Un festival che Del Giudice diresse per quattro edizioni, dal 1999 al 2003, «un laboratorio permanente sui modi nuovi della lettura, della narrazione e della riflessione saggistica nei rapidissimi cambiamenti d’oggi, sulle forme dell’immaginare e dell’agire, nelle continue emergenze sociali, politiche, geopolitiche» così come ebbe a definirlo l’ideatore stesso (p. 204).
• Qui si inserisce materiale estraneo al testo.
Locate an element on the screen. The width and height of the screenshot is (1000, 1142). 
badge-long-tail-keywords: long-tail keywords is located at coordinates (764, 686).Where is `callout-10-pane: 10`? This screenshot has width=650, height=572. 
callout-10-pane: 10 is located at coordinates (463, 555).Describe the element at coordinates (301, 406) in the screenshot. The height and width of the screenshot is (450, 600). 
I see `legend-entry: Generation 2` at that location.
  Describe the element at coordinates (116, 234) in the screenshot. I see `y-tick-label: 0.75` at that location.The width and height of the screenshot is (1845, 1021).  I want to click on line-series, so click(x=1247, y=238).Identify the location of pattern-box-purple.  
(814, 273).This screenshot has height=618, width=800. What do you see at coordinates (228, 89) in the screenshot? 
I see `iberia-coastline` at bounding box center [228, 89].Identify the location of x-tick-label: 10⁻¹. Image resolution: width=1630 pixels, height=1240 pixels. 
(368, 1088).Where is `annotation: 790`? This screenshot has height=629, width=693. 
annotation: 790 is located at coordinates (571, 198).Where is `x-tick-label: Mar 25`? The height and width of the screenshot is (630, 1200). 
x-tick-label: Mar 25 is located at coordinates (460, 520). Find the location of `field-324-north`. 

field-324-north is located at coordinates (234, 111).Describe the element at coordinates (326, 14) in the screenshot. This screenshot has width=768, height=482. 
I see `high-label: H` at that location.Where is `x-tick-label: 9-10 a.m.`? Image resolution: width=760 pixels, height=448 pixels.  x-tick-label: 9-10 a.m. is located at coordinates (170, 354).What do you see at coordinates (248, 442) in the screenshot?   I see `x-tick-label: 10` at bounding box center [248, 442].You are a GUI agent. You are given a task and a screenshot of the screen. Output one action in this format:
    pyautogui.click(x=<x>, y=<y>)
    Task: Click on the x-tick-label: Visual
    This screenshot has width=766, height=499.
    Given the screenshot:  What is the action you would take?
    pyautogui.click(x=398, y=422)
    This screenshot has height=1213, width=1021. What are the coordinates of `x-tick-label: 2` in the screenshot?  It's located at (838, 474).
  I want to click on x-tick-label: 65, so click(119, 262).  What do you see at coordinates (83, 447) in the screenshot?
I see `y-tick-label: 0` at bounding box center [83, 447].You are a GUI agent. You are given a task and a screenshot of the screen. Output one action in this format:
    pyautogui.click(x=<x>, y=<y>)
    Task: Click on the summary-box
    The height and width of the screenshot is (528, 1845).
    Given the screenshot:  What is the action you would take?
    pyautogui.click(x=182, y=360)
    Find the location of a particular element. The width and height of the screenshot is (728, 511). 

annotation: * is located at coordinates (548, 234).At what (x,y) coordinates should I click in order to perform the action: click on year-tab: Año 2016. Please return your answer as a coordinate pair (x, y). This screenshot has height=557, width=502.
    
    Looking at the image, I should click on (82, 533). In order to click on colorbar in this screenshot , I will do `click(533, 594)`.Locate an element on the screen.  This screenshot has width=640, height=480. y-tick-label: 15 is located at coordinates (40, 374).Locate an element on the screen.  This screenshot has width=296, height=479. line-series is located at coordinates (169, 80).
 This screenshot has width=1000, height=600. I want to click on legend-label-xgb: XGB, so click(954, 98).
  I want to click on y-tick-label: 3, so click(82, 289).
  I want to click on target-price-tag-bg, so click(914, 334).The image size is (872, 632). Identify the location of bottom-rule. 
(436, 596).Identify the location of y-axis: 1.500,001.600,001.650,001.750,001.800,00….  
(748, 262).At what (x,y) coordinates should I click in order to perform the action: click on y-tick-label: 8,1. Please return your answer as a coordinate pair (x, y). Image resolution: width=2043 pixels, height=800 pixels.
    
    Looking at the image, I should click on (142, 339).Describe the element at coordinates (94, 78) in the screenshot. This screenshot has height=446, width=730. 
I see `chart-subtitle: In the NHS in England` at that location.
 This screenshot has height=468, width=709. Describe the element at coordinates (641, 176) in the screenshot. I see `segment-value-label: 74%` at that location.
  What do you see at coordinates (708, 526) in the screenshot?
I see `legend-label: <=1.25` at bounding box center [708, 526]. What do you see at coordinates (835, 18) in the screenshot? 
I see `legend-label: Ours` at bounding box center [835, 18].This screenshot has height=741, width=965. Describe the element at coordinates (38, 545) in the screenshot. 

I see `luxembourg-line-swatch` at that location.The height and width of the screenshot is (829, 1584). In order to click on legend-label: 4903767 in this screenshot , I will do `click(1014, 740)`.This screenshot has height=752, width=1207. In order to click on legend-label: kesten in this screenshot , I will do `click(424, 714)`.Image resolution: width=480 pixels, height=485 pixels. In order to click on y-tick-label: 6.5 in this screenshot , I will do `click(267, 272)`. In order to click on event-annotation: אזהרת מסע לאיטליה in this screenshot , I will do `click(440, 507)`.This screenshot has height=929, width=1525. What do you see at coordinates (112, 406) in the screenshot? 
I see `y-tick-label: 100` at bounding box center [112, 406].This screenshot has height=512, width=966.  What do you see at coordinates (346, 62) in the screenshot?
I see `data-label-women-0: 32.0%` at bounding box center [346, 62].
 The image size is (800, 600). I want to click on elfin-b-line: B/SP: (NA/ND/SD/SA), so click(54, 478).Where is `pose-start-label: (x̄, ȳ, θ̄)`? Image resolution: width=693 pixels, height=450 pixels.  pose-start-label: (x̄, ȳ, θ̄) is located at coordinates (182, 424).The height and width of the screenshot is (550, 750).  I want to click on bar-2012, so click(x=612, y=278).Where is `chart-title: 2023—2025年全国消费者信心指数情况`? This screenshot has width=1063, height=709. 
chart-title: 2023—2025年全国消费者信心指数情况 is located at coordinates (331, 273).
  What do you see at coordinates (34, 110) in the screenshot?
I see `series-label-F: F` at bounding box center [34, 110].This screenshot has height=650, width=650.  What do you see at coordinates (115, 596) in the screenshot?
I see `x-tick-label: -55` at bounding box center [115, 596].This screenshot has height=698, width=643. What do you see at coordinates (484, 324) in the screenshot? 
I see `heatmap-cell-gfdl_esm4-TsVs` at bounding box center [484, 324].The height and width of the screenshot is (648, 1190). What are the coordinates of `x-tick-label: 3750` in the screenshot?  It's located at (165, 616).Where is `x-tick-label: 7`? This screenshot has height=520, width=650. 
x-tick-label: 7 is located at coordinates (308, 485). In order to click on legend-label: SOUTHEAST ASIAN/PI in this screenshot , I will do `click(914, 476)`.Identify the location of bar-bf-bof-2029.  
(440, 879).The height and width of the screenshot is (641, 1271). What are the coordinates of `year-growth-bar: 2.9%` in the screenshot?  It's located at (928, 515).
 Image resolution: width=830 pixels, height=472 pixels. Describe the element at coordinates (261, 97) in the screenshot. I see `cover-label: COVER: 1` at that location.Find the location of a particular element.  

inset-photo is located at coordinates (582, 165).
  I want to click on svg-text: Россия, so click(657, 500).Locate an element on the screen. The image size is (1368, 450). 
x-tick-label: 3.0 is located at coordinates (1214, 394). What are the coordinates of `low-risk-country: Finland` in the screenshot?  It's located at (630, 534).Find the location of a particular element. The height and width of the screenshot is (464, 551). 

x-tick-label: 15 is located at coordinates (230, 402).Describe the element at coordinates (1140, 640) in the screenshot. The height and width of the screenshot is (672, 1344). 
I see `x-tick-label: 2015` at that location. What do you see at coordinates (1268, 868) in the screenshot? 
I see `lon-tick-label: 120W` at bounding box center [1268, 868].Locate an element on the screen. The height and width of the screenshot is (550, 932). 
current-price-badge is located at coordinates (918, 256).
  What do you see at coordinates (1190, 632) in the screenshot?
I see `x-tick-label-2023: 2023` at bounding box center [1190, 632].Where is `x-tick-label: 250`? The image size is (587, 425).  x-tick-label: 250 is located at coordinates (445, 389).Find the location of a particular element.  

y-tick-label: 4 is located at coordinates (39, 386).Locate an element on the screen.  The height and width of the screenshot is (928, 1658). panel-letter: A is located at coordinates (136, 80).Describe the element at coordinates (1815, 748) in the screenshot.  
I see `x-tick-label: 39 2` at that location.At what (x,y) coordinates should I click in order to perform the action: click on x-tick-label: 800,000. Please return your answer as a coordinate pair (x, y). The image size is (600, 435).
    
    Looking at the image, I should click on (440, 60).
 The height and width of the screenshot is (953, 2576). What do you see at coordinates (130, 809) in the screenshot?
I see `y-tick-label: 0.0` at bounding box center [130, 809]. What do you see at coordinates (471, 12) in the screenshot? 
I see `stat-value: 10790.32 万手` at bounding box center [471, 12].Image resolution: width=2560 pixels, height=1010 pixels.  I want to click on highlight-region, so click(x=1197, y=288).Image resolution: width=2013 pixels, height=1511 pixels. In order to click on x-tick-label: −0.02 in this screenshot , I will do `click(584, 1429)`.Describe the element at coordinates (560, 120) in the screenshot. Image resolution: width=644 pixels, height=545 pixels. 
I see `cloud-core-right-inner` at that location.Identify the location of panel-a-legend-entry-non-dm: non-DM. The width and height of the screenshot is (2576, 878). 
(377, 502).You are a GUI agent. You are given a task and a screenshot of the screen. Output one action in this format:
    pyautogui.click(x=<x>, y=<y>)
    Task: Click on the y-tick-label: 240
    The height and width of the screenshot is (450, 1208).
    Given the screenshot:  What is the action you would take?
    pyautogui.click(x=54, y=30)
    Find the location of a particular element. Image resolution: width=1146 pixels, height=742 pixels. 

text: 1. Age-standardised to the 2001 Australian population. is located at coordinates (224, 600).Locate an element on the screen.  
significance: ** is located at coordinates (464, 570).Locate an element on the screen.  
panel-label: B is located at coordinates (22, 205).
Ferrucci e il suo racconto

Una vita spezzata anzitempo da una feroce malattia che ha iniziato, piano piano, a privarlo delle parole e della possibilità di esprimersi attraverso di loro. Un destino crudele che l’ha colpito proprio lì dove aveva riposto i suoi pensieri e la sua immaginazione, quello che era anche il suo lavoro di scrittore, di critico e di pensatore, quel mondo che ha fatto, come recita il titolo del libro, attraverso la scrittura, che è fatta, appunto di parole. Toccanti sono i quattro capitoli intitolati Di là dall’acqua, oltre gli alberi, nei quali Ferrucci ricorda gli incontri con del Giudice nella struttura, sita alla Giudecca, dove è stato ricoverato per molti anni, gli ultimi della sua vita, incapace spesso di riconoscerlo, dimentico dei suoi libri, assente e distaccato dal mondo e dal suo passato. Incontri sempre più dolorosi man mano che la malattia progrediva e se lo portava via.
Nel continui flaskback e flashforward che ripercorrono la stesura e la pubblicazione dei libri di entrambi, si entra in una sorta di laboratorio costante tra i due scrittori, che, iniziato come un rapporto mestro/allievo, diventa sempre più paritario, fino a trasformarsi in una sorta di involontaria immedesimazione, quando, a causa della malattia, capita che Ferrucci venga invitato a «Essere Del Giudice» (pp. 325 e segg.), vale a dire debba, in qualche modo, sostituirsi a lui nelle presentazioni a cui non può essere invitato per ovvî motivi.
L’autore

Roberto Ferrucci è nato a Venezia (Marghera) nel 1960. Ha esordito nel 1993 con il romanzo Terra rossa. Nel 2007 ha pubblicato il romanzo Cosa cambia, rieditato nel 2021 con la prefazione di Antonio Tabucchi. Nel 2022 ha pubblicato il memoir Storie che accadono, incentrato sulla figura di Tabucchi, libro che con questo Il mondo che ha fatto forma un dittico. È il traduttore italiano di Jean-Philippe Toussaint. Scrive per i quotidiani di “Nordest Multimedia” e su la Lettura del “Corriere della Sera”. Dal 2002 insegna Scrittura creativa alla facoltà di Lettere dell’Università di Padova. Conduce laboratori di scrittura in Italia e Francia. Per Helvetia Editrice dirige la collana Taccuini d’autore.
Roberto Ferrucci, Il mondo che ha fatto, Milano, La nave di Teseo, 2025.